The push robustness problem
The current code agent relies on a non-agentic post-script (post-code.sh) to push code after the sandbox is destroyed. This is the Tier 1 (prefetch + post-process) model: the agent never touches push credentials, and the post-script handles branch validation, secret scanning, pre-commit hooks, and the actual git push. This model is robust for security but has two limitations:
The agent has no control over the push flow. The post-script is a fixed script — the agent cannot choose between force-push and regular push, retry on conflict, or adapt to diverged branches. Making the script more complex to handle edge cases increases fragility.
The post-script is the only option. In low-risk environments (private repos, internal tooling), the overhead of post-script content validation may be unnecessary. Allowing the agent to push directly from inside the sandbox — with policy enforcement — would simplify the flow for these cases.
Why git's own configuration is insufficient
Git provides configuration mechanisms that could theoretically enforce push policy: system/global .gitconfig, core.hooksPath for pre-push hooks, and receive.denyNonFastForwards. Even with Landlock protecting these config files as read-only, the agent can bypass them through multiple vectors:
git -c key=valueoverrides any config file via command-line flagGIT_CONFIG_GLOBAL=/dev/nullandGIT_CONFIG_SYSTEM=/dev/nullredirect config to different files via environment variables the agent controlsHOME=/tmp/fakecauses git to look for.gitconfigin a different directorygit push --no-verifyskips pre-push hooks entirely- Local
.git/configin the workspace (writable) overrides system and global config
Git configuration is designed to be overridable by the user. Inside the sandbox, the agent is the user. A mandatory enforcement layer requires controlling the network path, not the git configuration.
Three categories of git operation enforcement
Analysis of git operations reveals three distinct enforcement categories, which determine what mechanism can provide mandatory policy control:
Category 1: Coarse network access. Whether a binary can reach a host or endpoint at all. OpenShell L7 filtering enforces this directly via HTTP method + path + binary matching. Examples: allow/deny fetch entirely, allow/deny clone to specific hosts, block git from reaching GitHub while allowing safe-push.
Category 2: Fine-grained push semantics. Behavioral distinctions within the same network operation where the difference is in the request body or client-side flags, not the URL or HTTP method. All git push variants hit the same endpoint (git-receive-pack) via the same HTTP method (POST). L7 cannot distinguish them.

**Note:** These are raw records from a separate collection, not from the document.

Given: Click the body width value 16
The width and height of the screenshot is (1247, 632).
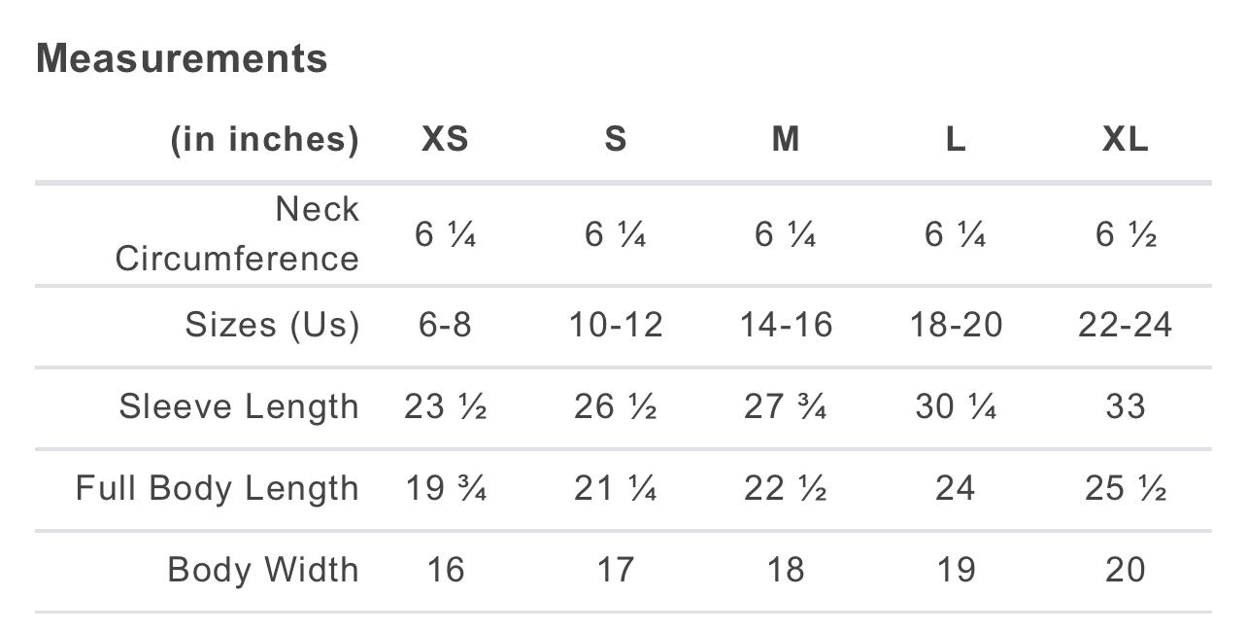Looking at the screenshot, I should coord(446,570).
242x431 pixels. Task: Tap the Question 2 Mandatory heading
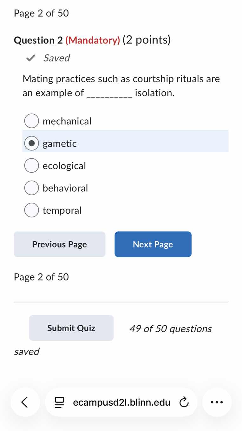click(x=92, y=40)
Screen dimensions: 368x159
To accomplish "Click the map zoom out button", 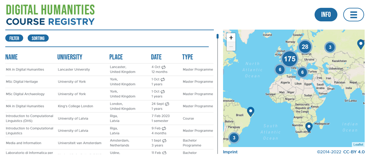I will click(x=231, y=47).
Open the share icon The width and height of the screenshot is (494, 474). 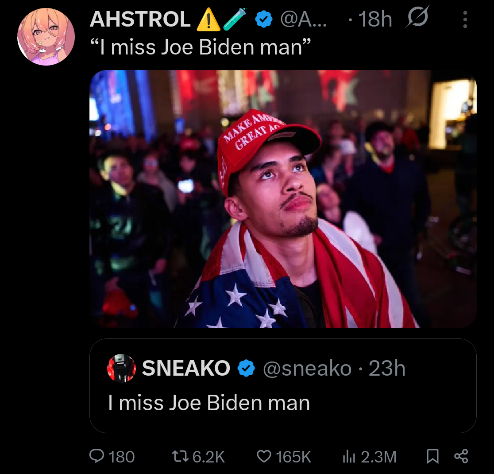pyautogui.click(x=461, y=456)
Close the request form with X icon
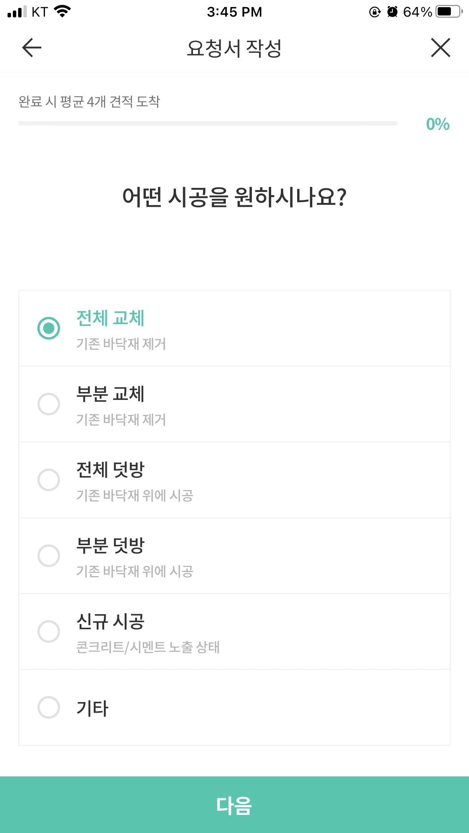The height and width of the screenshot is (833, 469). (440, 48)
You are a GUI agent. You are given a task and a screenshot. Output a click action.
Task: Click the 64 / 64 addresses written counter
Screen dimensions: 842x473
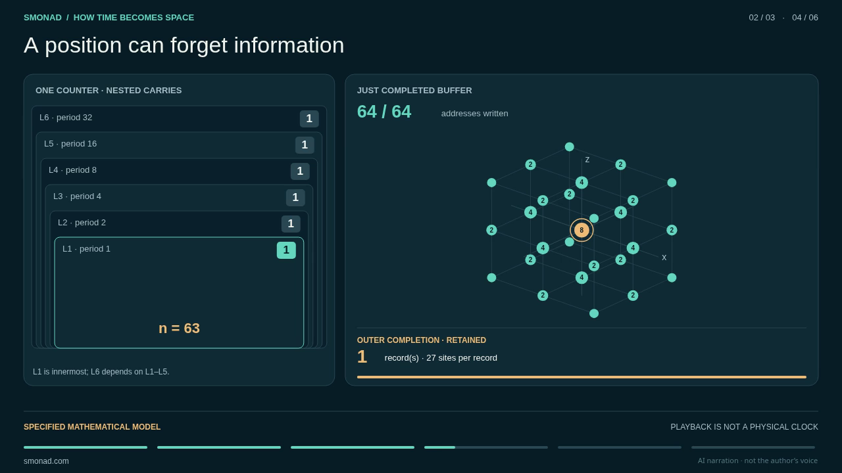pos(384,112)
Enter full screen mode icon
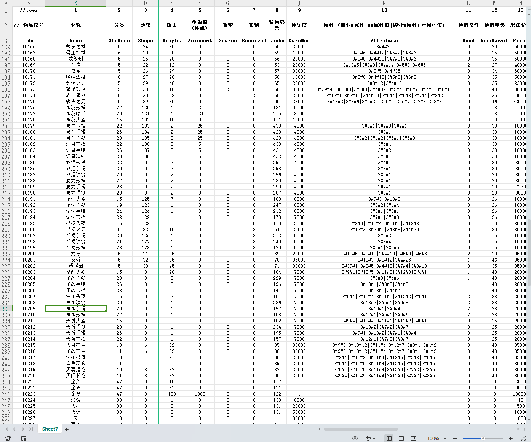This screenshot has width=531, height=442. point(523,439)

This is where safe-push provides mandatory enforcement:
| Push variant | What differs | L7 can distinguish? |
|---|---|---|
| Regular push | Refspec in body | No |
Force push (--force, --force-with-lease) | Client flag, pack negotiation | No |
Force push via refspec (+refs/heads/main) | + prefix in refspec, in body | No |
| Push to specific branch (main vs feature/*) | Branch name in refspec, in body | No |
Remote branch deletion (--delete) | Zero-OID refspec in body | No |
Tag push (--tags) | Tag refspecs in body | No |
Category 3: Local operations. Operations with no network component — merge, rebase, reset, checkout, clean, branch -D. No enforcement mechanism can make these mandatory because the agent can call /usr/bin/git directly (no network call for L7 to intercept), write scripts that perform equivalent operations, or directly manipulate .git/ objects and refs on the writable filesystem. Policy for local operations belongs in prompt instructions and post-script/validation-loop checks, not in binary enforcement.
safe-push is scoped to category 2 only — fine-grained push policy enforcement. It does not attempt to gate local operations, and it does not duplicate L7's coarse network enforcement.

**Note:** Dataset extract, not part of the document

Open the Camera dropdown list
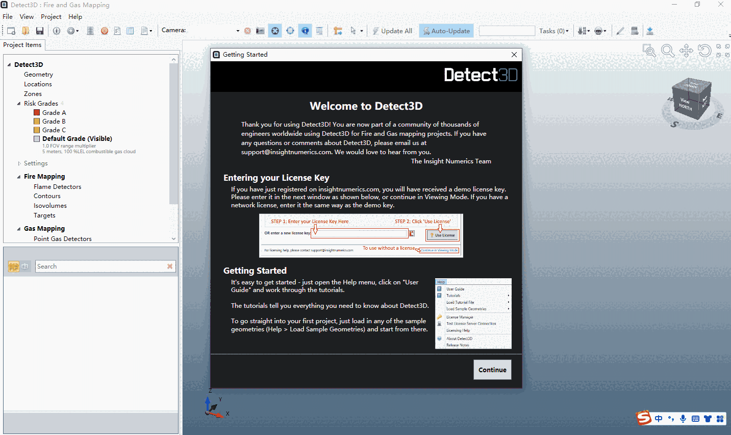This screenshot has height=435, width=731. (x=238, y=31)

Policy delivery and tamper resistance
The policy file that governs safe-push behavior must be tamper-proof — the agent must not be able to modify it. This constrains the delivery mechanism:
- Writable paths are agent-controlled. Any file delivered to a writable path (e.g., via
host_filesto/tmp/workspace/) can be modified by the agent beforesafe-pushreads it. - Environment variables are agent-controlled. An env var selecting a policy profile (e.g.,
SAFE_PUSH_POLICY=strict) can be overridden by the agent viaexport. - Landlock-protected read-only paths can only be populated at image build time. OpenShell applies the Landlock policy at sandbox creation. The
host_filesmechanism copies files via SCP into the running sandbox after the policy is active — so files cannot be delivered to read-only paths. There is no pre-Landlock bootstrap phase in OpenShell.
Therefore, the only tamper-proof delivery path for the policy file is the container image itself: the file is placed on a Landlock-protected read-only path during docker build, before the sandbox ever starts.
Decision
Introduce safe-push, a Go binary that acts as a mandatory policy gate for all git push operations from inside the sandbox. safe-push is a Tier 2 mechanism (ADR 0025) that coexists with Tier 1 post-script push — the harness configuration determines which model an agent uses.

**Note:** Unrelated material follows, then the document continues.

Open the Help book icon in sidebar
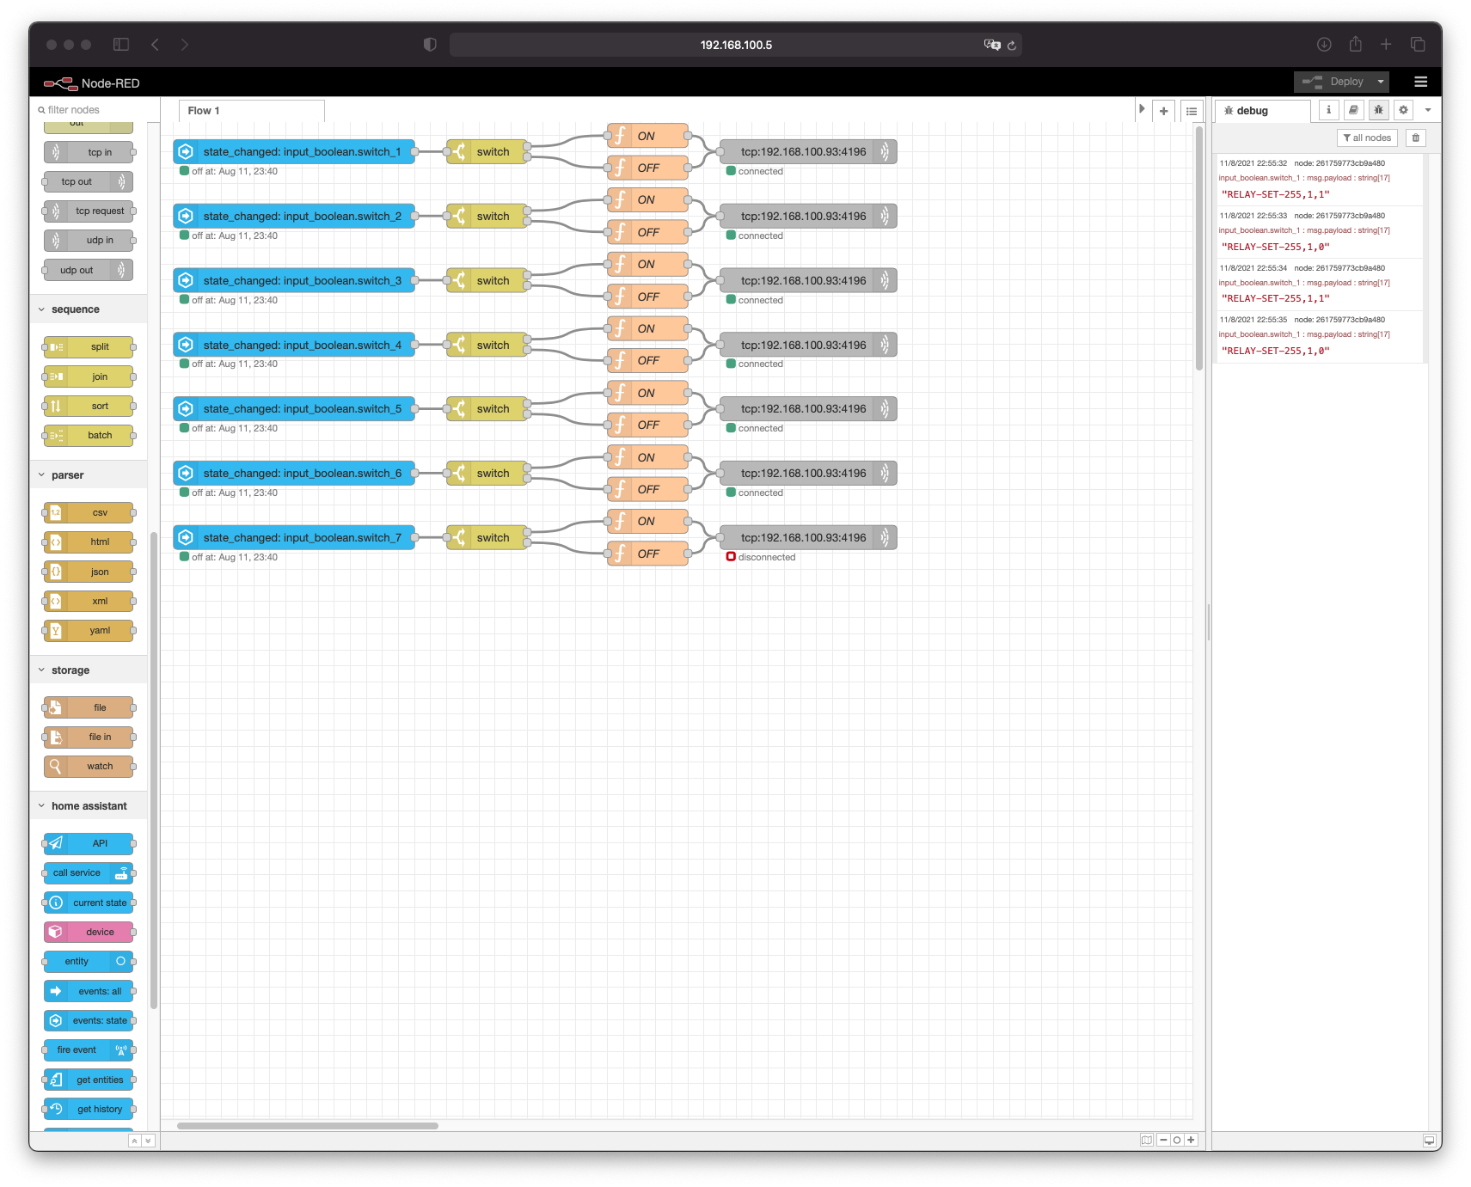Viewport: 1471px width, 1187px height. 1353,110
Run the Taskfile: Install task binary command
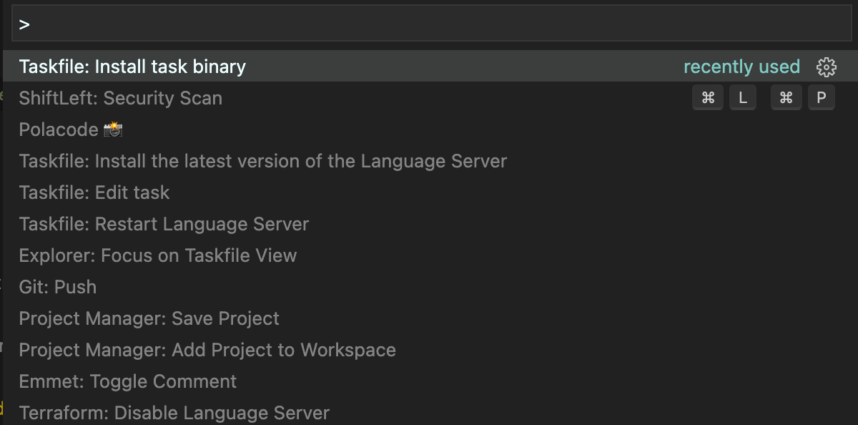Image resolution: width=858 pixels, height=425 pixels. [132, 67]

Tier 2 is a scoped relaxation of the constraint established in the security threat model, which states that "agents cannot take forge actions directly — credentialed operations (push, label, comment) are applied by deterministic post-scripts outside the sandbox." Under Tier 2, agents can push directly, but only through safe-push with policy enforcement and only in environments where the risk profile justifies it (private repos, internal tooling). The threat model constraint remains the default — Tier 1 post-script push is the recommended path for public and high-risk repos.
Binary design
safe-push is a Go binary baked into the sandbox container image at /usr/local/bin/safe-push, protected by Landlock as read-only and executable.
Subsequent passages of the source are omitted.